## What the exercise asks
Below are the entries; give again exactly the lines from the one mentioning "Click the FX" through the one mentioning "Minimize the signature", inclusive.

Saved entries:
------------
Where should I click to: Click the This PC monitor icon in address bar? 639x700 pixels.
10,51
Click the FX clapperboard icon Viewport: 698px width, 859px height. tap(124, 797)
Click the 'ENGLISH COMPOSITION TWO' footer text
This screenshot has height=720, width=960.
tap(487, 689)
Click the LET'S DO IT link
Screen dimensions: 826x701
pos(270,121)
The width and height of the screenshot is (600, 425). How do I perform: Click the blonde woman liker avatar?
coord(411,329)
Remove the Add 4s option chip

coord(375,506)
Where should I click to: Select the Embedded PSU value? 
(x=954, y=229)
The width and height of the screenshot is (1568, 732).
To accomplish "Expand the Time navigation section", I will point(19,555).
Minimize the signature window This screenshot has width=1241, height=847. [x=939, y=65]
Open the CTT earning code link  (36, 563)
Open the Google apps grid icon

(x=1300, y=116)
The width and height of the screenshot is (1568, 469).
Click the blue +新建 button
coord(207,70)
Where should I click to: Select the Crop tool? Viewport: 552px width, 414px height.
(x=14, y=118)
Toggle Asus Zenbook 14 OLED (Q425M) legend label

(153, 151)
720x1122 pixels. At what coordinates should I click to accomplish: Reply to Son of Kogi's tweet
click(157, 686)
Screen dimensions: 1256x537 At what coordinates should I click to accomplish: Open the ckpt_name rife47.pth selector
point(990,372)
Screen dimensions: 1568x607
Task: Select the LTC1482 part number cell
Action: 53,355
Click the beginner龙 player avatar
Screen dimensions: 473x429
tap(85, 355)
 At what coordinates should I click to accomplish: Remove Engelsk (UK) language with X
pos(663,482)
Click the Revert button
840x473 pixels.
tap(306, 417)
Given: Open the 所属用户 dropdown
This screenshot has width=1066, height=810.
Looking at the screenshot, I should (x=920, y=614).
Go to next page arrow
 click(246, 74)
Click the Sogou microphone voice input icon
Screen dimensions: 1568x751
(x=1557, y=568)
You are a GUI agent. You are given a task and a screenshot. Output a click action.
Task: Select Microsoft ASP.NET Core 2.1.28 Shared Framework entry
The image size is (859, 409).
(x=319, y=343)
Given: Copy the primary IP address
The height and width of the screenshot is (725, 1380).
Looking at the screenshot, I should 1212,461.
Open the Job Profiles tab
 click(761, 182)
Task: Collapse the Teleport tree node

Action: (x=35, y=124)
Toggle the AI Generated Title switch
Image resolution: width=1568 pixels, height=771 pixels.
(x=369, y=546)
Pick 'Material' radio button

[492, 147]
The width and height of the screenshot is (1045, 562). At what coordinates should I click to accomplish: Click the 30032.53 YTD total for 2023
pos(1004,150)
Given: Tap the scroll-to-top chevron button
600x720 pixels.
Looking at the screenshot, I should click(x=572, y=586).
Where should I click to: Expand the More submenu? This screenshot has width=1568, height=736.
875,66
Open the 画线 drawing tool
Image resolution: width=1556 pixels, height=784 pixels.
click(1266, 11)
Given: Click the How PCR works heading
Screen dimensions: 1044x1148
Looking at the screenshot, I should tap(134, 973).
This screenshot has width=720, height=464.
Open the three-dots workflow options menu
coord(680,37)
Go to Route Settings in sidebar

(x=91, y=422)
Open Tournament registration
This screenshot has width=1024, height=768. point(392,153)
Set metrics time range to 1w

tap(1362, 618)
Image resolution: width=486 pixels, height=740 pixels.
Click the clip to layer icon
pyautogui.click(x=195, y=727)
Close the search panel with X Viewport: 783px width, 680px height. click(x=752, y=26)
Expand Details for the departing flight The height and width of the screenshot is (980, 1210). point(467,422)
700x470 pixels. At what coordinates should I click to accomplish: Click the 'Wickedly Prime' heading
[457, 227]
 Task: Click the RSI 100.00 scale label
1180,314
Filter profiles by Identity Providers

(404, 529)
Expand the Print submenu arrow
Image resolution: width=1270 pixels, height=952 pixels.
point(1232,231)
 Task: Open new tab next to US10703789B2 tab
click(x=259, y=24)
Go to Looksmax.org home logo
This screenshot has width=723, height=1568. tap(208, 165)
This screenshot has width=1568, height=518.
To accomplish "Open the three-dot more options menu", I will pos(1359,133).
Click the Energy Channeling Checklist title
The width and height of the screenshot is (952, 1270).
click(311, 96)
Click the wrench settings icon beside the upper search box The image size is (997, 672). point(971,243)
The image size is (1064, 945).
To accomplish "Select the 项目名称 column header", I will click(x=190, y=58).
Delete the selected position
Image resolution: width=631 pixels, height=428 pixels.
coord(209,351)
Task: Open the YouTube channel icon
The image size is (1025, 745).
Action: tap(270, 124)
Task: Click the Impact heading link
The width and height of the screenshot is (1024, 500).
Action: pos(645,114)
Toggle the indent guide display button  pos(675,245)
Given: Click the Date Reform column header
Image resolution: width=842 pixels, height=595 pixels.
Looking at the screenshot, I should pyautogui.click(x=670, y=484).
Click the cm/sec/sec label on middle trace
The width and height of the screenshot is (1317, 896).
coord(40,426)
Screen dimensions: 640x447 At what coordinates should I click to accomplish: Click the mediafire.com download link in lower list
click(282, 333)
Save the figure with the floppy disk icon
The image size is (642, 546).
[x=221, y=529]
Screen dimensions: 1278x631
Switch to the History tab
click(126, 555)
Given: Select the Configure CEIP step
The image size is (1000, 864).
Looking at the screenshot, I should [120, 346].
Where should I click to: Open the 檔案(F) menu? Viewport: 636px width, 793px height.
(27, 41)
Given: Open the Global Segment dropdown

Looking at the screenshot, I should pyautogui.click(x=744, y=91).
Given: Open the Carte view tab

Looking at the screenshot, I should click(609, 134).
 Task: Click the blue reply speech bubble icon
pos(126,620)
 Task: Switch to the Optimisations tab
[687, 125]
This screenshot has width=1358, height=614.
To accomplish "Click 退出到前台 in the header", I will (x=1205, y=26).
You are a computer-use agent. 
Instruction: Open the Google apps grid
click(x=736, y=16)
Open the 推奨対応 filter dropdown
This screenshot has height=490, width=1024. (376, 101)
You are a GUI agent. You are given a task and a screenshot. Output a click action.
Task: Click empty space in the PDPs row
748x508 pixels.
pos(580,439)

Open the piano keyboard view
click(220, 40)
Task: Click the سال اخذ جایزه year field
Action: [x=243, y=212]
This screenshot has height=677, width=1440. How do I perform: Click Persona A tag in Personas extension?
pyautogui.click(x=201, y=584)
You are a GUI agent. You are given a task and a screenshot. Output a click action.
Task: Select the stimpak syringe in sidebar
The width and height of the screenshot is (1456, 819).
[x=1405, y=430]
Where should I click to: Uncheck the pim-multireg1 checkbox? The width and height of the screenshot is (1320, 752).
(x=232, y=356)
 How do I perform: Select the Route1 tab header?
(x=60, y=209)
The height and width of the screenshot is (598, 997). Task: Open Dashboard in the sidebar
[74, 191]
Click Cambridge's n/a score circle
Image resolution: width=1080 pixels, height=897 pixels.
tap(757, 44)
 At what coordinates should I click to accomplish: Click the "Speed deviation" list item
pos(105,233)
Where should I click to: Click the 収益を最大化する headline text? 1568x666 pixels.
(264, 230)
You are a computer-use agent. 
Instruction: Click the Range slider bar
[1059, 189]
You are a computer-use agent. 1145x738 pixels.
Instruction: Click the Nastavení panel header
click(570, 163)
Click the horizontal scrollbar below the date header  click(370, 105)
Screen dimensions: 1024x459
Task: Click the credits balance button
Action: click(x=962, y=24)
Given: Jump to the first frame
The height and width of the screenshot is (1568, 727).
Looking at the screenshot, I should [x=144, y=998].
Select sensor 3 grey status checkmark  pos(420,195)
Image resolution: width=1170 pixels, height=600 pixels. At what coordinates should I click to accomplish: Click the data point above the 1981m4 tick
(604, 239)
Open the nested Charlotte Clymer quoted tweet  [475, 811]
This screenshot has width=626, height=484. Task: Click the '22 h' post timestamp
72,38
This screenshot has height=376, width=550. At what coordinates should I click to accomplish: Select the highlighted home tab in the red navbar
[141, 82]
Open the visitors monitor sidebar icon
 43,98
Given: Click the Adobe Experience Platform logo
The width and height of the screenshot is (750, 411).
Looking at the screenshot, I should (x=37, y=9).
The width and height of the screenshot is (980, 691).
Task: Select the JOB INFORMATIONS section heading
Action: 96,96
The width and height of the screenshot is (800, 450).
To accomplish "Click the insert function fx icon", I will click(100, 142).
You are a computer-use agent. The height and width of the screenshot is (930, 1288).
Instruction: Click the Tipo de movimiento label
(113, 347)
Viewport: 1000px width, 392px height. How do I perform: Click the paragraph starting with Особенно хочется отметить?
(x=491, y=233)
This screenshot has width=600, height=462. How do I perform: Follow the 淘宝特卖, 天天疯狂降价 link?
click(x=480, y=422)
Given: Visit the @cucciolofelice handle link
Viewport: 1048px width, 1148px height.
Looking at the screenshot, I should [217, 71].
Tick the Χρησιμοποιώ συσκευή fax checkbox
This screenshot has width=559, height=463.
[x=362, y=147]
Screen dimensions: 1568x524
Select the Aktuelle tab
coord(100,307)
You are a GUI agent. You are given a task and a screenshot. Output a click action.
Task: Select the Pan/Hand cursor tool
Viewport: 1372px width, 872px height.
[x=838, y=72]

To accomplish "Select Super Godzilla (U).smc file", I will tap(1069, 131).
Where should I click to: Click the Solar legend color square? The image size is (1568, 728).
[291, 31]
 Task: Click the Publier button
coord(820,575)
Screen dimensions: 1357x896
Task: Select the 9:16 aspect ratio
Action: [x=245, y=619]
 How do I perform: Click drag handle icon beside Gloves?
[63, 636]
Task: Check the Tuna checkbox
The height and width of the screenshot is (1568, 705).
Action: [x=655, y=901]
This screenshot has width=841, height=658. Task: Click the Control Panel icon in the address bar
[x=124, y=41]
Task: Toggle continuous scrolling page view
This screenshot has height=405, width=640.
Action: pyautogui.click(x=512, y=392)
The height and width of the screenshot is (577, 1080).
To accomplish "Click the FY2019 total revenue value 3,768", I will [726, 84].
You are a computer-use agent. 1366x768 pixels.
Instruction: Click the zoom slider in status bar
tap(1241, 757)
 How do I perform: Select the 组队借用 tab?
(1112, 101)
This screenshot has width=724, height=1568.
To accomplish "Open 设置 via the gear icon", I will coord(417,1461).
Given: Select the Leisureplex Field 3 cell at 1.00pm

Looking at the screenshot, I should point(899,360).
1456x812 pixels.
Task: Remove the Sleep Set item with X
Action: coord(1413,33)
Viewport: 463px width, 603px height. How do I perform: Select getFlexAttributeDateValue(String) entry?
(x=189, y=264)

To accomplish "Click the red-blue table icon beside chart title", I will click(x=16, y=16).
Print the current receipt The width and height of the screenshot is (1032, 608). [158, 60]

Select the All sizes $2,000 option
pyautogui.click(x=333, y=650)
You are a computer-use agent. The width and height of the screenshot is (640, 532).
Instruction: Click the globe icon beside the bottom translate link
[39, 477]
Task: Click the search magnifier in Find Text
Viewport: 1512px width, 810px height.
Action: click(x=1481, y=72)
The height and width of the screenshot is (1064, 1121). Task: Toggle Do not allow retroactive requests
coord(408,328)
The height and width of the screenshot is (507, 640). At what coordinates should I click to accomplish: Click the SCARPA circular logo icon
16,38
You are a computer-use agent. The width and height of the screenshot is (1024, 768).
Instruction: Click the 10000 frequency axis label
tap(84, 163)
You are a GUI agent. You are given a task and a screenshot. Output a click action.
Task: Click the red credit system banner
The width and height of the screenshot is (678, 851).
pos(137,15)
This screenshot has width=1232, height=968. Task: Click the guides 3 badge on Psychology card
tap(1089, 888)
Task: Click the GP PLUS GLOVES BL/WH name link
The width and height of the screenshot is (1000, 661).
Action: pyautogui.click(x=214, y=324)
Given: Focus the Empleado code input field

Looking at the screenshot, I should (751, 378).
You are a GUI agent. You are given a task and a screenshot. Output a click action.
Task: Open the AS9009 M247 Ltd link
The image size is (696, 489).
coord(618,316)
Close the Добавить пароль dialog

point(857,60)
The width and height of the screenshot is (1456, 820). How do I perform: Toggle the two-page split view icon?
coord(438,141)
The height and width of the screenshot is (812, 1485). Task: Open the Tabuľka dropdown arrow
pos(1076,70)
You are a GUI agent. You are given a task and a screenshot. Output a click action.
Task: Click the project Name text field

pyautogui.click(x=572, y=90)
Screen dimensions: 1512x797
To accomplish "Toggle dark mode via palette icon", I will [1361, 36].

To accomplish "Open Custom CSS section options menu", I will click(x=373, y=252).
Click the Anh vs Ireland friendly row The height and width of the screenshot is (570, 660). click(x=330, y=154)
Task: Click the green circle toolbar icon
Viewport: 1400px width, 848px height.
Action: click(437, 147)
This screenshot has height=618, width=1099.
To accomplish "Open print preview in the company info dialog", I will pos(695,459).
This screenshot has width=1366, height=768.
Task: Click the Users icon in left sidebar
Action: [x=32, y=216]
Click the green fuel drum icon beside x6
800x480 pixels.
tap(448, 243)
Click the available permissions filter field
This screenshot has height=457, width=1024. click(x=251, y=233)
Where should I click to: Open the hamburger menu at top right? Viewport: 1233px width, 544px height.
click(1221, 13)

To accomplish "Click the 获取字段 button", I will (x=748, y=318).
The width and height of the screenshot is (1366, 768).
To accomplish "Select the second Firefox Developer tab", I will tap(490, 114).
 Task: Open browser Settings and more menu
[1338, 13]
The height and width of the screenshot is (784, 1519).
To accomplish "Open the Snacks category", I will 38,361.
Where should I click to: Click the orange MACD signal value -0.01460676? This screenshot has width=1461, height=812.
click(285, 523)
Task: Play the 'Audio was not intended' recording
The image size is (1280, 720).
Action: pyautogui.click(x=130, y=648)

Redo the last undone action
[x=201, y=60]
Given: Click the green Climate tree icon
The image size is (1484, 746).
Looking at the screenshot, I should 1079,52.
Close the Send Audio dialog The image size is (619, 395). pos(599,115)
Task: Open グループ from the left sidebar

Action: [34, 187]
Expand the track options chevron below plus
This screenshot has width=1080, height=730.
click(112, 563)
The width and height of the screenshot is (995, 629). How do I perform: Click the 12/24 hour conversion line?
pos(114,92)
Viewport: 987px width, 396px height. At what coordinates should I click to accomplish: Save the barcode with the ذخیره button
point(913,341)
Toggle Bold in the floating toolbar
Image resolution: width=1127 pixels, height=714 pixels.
------------
## Result of the exercise
Click the FX clapperboard icon Viewport: 698px width, 859px height. tap(124, 797)
Click the 'ENGLISH COMPOSITION TWO' footer text
This screenshot has height=720, width=960.
tap(487, 689)
Click the LET'S DO IT link
Screen dimensions: 826x701
pos(270,121)
The width and height of the screenshot is (600, 425). How do I perform: Click the blonde woman liker avatar?
coord(411,329)
Remove the Add 4s option chip

coord(375,506)
Where should I click to: Select the Embedded PSU value? 
(x=954, y=229)
The width and height of the screenshot is (1568, 732).
To accomplish "Expand the Time navigation section", I will point(19,555).
Minimize the signature window This screenshot has width=1241, height=847. [x=939, y=65]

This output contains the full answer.